**Exercices à réaliser**
• 1. Mettez à jour le passage du texte sur l’âme sensitive qui va de « L’Esprit Pur et » jusqu’à « sent comme nécessaire. » inclus, en remplaçant « folie » par « démence ».
• 2. Rédigez la suite du texte sur l’âme sensitive à partir de sa dernière phrase.

**Texte à lire**
☆ ☆ ☆ ☆ ☆
Les opérations intérieures et constantes de l’esprit  son insensibles, et ce qui est sensible en soi ne peut être spirituel ni purement abstrait. Dans toutes les opérations de l’entendement et de la volonté, il y a toujours un esprit caché qui opère par son efficace insensible. Les mystiques pensent que cet esprit agit d’autant plus parfaitement qu’il ne se manifeste par aucun discours ni acte propre, et que, absorbé dans sa foi, il laisse faire Dieu. [2] Solœ potestates intellectuales sopitœ in cerebro velut dormirent, si non a prœcordiis illuminarentur.
 
J’ai le sentiment continuel de ce duumvirat, où l’équilibre, le repos et la paix sont si rares. En avançant en âge surtout, il semble que l’âme intellectuelle (mens) tende plus que jamais à se reposer dans sa demeure propre, au sein de cette âme sensitive où elle cherche vainement, par la seule force de l’habitude, un calme, une assiette fixe, qu’elle n’y trouve en aucun temps,  et moins que jamais, dans cette période de la vie.
 
Ainsi je me confie trop dans ces dispositions de l’âme sensitive, pour tout ce que j’ai à faire ou à entreprendre dans l’ordre intellectuel ou moral. J’attends de meilleures dispositions pour commencer ou continuer; je travaille comme je suis disposé, choisissant les sujets de travail les plus conformes à ces dispositions de l’âme sensitive, qui sommeille souvent, et s’excite ou s’engourdit par des causes internes, étrangères a la volonté. [3]
 
Voilà bien ce qui explique la persistance et le retour opiniâtre des images relatives à l’objet d’une passion [4] dominante. [5]
 
L’Esprit Pur et l’Âme Sensitive
 
Dans toute passion commençante, qui ne va pas encore jusqu’à absorber le moi, l’individu sent intérieurement comme une force étrangère à lui, qui s’insinue peu à peu et qui tend à s’emparer de lui ou à se mettre en sa place. C’est ainsi que dans les attaques de folie ou de rage, le malheureux, encore dans son bon sens, prévoit l’accès, le sent venir, dicte même les précautions à prendre, non pas contre lui tel qu’il est présentement, mais contre un autre être qui va se substituer à son moi, dont sa prévoyance ne lui offre aucun moyen de se garantir, mais qu’il sent comme nécessaire.
 
Van Helmont s’est attaché à caractériser les effets de cette âme sensitive, qu’il établit comme intermédiaire entre l’esprit (mens) et le corps, mais il pense que cet esprit, quoique retiré en lui-même et ne se confondant jamais avec l’âme sensitive, ne peut jamais s’en séparer entièrement (à moins que ce ne soit par une grâce particulière ou peut-être dans l’extase); qu’il préside à tous les actes de cette âme, en tant qu’il y assiste ou s’y rend présent, est tout entier inhérent à elle tout entière, et opère ainsi toujours avec elle d’une manière sourde en quelque sorte. Il en est ainsi depuis la chute de l’homme. [6]
 
Auparavant, l’esprit (mens) vivifiait le corps immédiatement, et il n’y avait point d’âme sensitive, de vie moyenne ou intermédiaire entre les actes intellectuels purs et les mouvements matériels; par suite point de passions ou d’affections sensibles; l’amour ne tenait qu’à la connaissance du beau et du bon ou n’en différait pas. Ainsi l’on pourrait croire que, d’après cette hypothèse, il n’y avait point d’attrait sensible dans l’amour des sexes; Adam savait ce qu’il faisait en engendrant; et il n’avait en vue que d’accomplir les décrets de Dieu, qui l’avait chargé de multiplier les espèces de cette beauté empreinte en lui-même.
☆ ☆ ☆ ☆ ☆
**Données extraites**

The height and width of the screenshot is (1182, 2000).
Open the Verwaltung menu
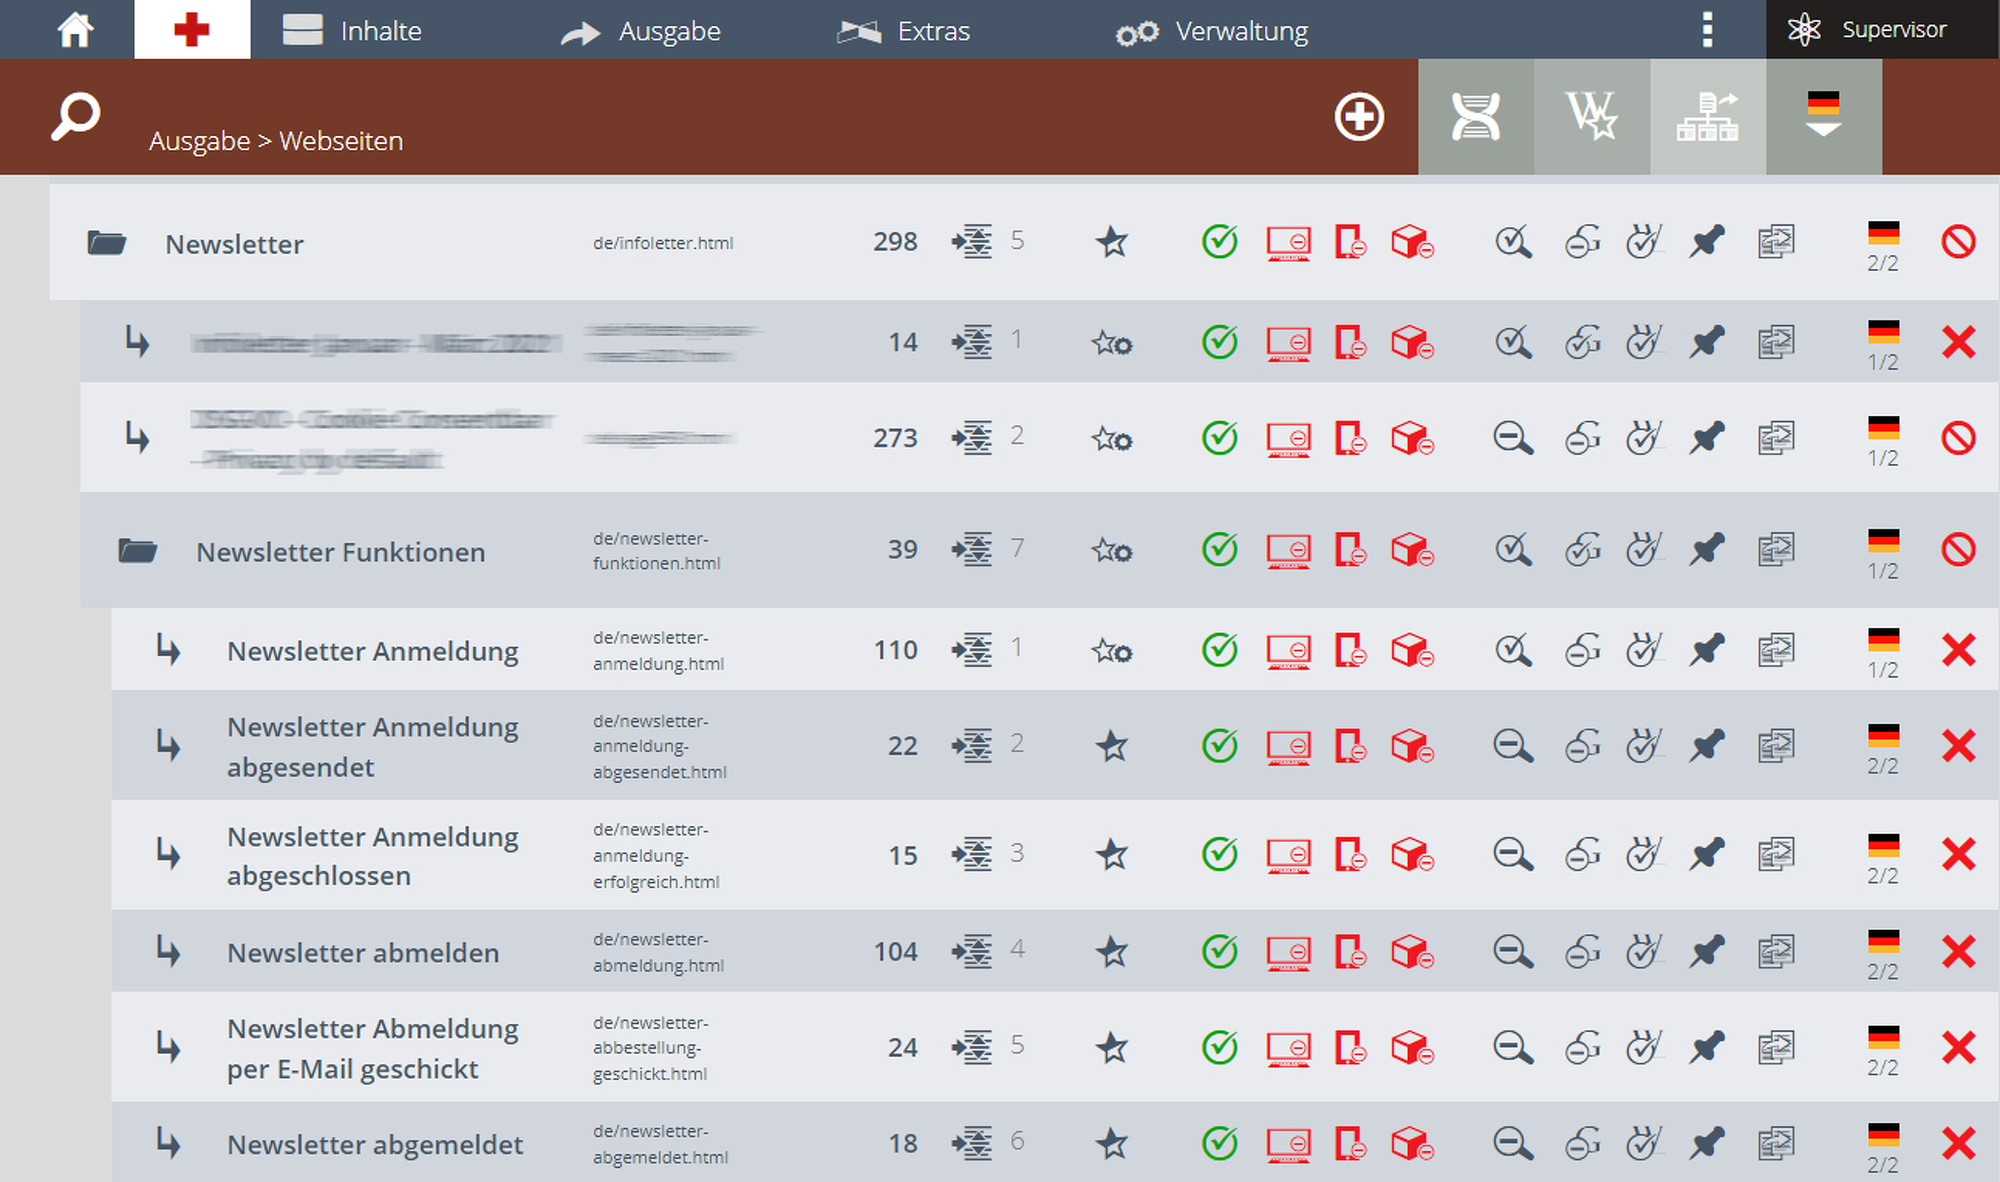[x=1212, y=31]

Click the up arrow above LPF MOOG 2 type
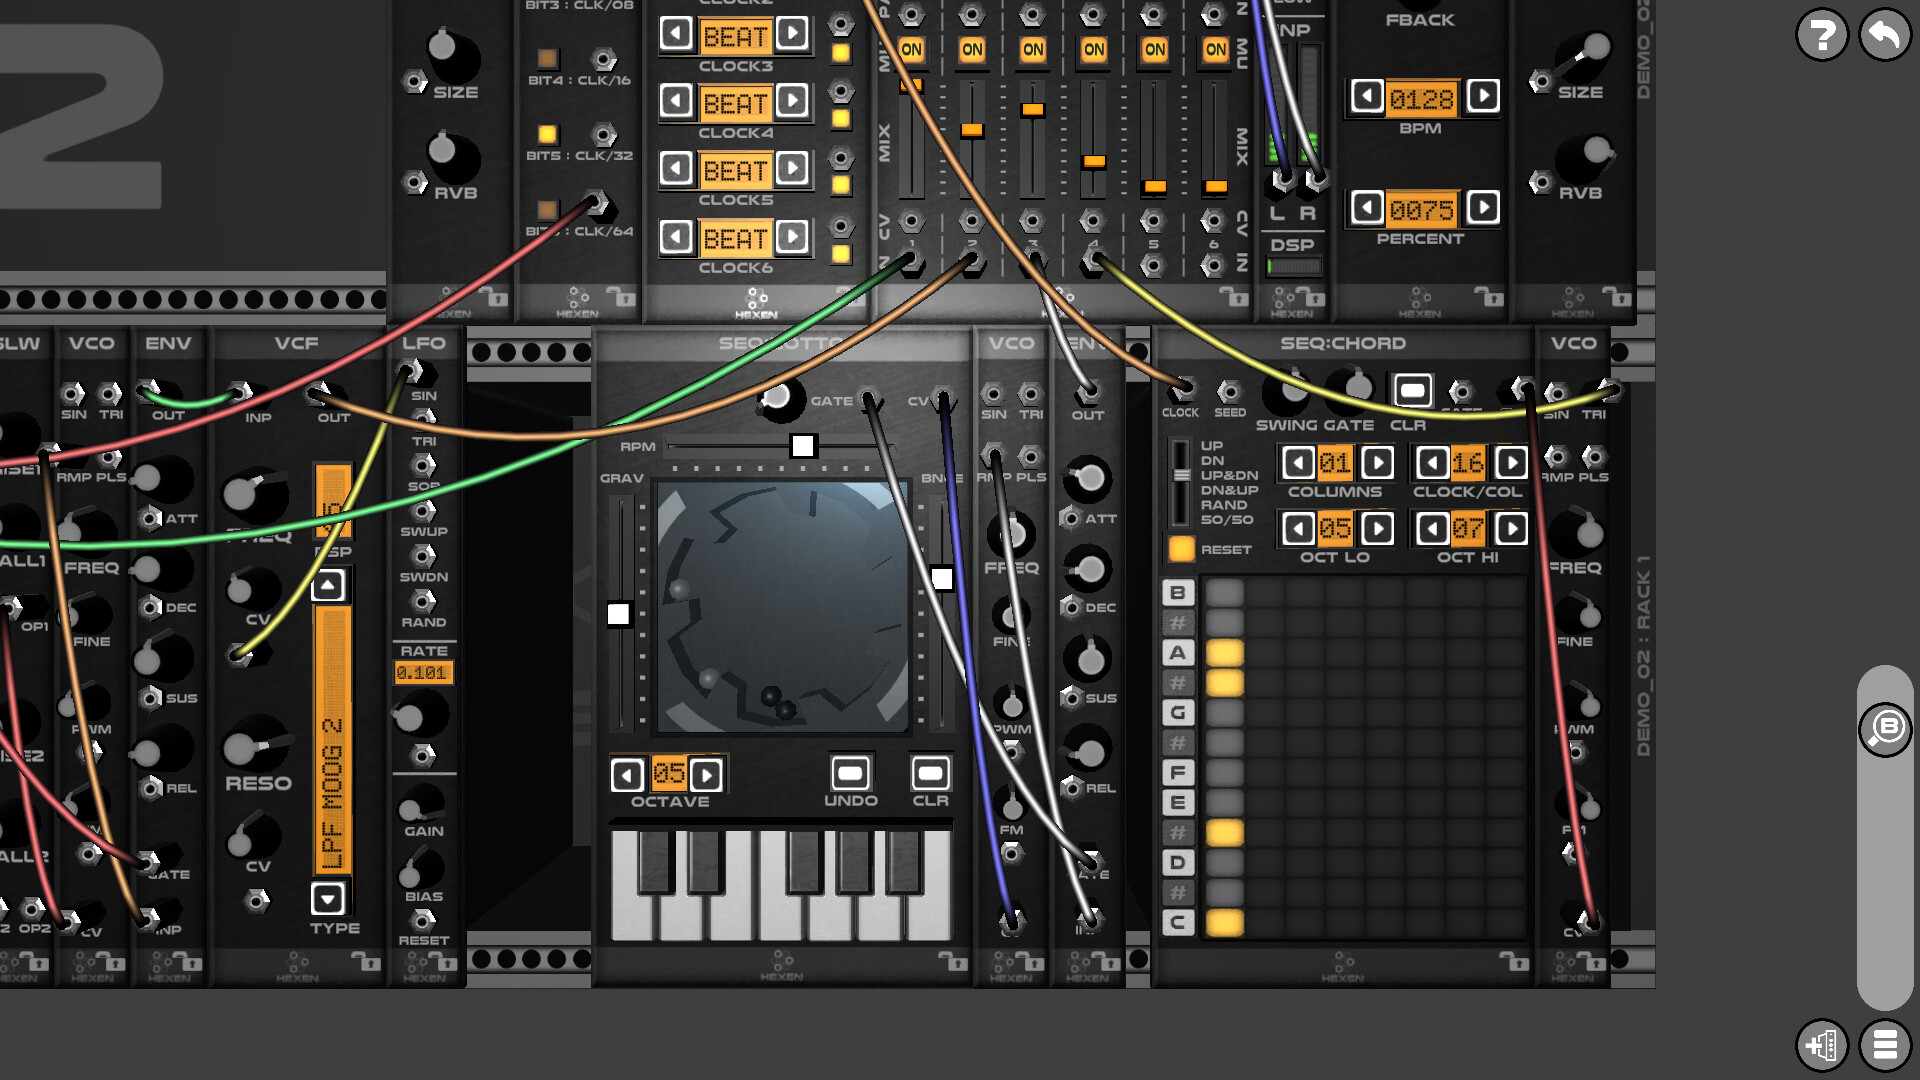[327, 584]
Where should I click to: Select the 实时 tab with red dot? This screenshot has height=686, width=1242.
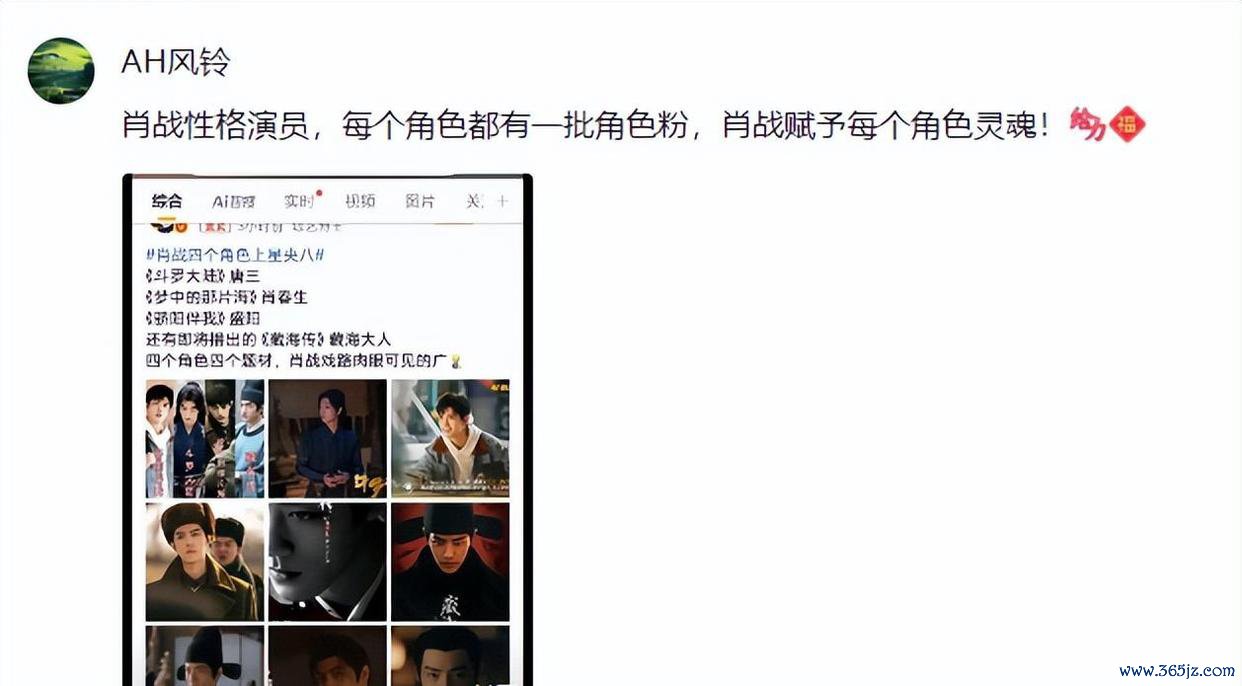(299, 201)
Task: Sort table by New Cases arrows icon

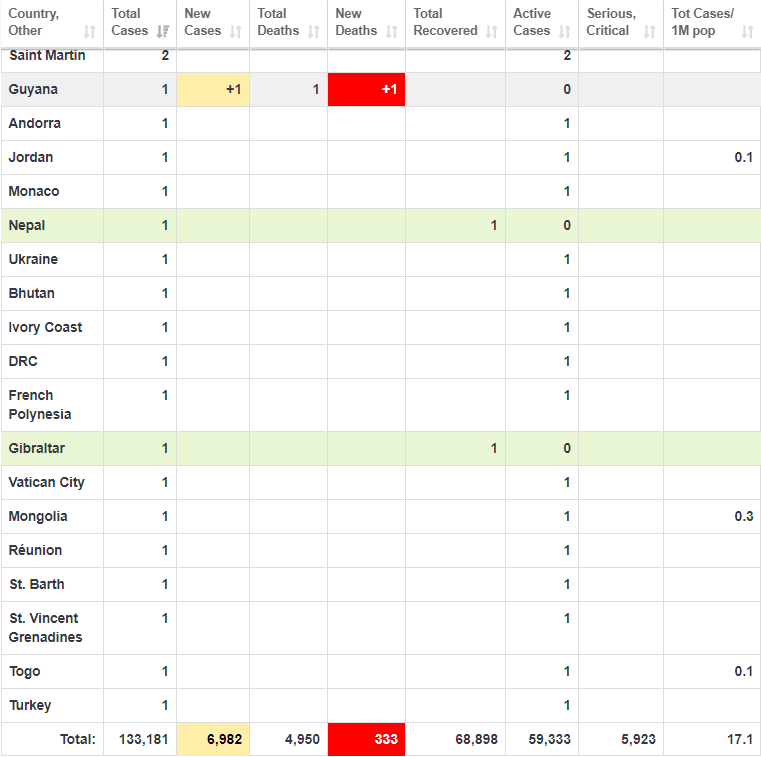Action: (x=236, y=31)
☆ ☆ ☆ ☆ ☆
**Réponses aux exercices**
• 1.
L’Esprit Pur et l’Âme Sensitive
 
Dans toute passion commençante, qui ne va pas encore jusqu’à absorber le moi, l’individu sent intérieurement comme une force étrangère à lui, qui s’insinue peu à peu et qui tend à s’emparer de lui ou à se mettre en sa place. C’est ainsi que dans les attaques de démence ou de rage, le malheureux, encore dans son bon sens, prévoit l’accès, le sent venir, dicte même les précautions à prendre, non pas contre lui tel qu’il est présentement, mais contre un autre être qui va se substituer à son moi, dont sa prévoyance ne lui offre aucun moyen de se garantir, mais qu’il sent comme nécessaire.

• 2.
 
La philosophie cartésienne, en faisant abstraction de l’âme sensitive ou de la vie moyenne, et réduisant tout l’homme à l’esprit pur et à la matière sensible, nous rapproche du berceau du genre humain et méconnaît les premiers effets du péché originel.[7]
 
NOTES:
 
[1] Quamdiu in carne degimus, vix substantiali ac pure intellectuali intellectu utimur: sed potius potestate phantastica, qualitate scilicet ejus vicaria. In extasi enim sœpe obdormiunt intellectus, voluntas et memoria, solo superstite amoris actu. (Van Helmont, “Imago Dei”, pag. 714 , edit. apud Elzevirium.) (M. de Biran)
 
[2] Dieu, ou plutôt, la loi universelle. (CCA)
 
[3] Somni naturalis excentricitates, porro vitia, defectus, ac expressœ dementiœ sunt sopores omnes. Impuritatum colluvies obsidens animam sensitivam, in suo viscere originali sopitactum intellectionis mentis, non potens in ita obsessam sensitivam libere lucere. (M. de Biran)
 
[4] Passion: Dans la philosophie classique, “ce qui est subi par quelqu’un ou quelque chose, ce à quoi il est lié ou par quoi il est asservi, par opposition à l’action”. (Larousse) (CCA)
 
[5] Fortis perturbatio nostrœ imaginationis imaginem cudit, eamque imprimit  in sordes aliquas, ………. in ipsum alimentum vel etiam in partem solidam et nostri constitutivam. (id) (M. de Biran)                   
 
[6] La chute de l’homme: la différenciation des sexes, lors de la troisième race-racine, selon la théosophie et “La Doctrine Secrète”, de Helena Blavatsky. Voir “The Secret Doctrine”, H. P. Blavatsky, volume II, p. 777. (CCA)
 
[7] Péché originel: “la chute de l’homme”, la différenciation des sexes, la matérialisation complète de l’espèce humaine selon Helena Blavatsky. (CCA)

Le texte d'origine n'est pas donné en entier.